Repeat every record below exactly as written.

## Records supplied
* * * * *

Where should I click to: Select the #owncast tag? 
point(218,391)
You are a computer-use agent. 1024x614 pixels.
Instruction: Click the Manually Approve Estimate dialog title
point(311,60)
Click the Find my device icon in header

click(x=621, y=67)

* * * * *

## Answer to this problem
Where should I click to: Select the #owncast tag? 
point(218,391)
You are a computer-use agent. 1024x614 pixels.
Instruction: Click the Manually Approve Estimate dialog title
point(311,60)
Click the Find my device icon in header

click(x=621, y=67)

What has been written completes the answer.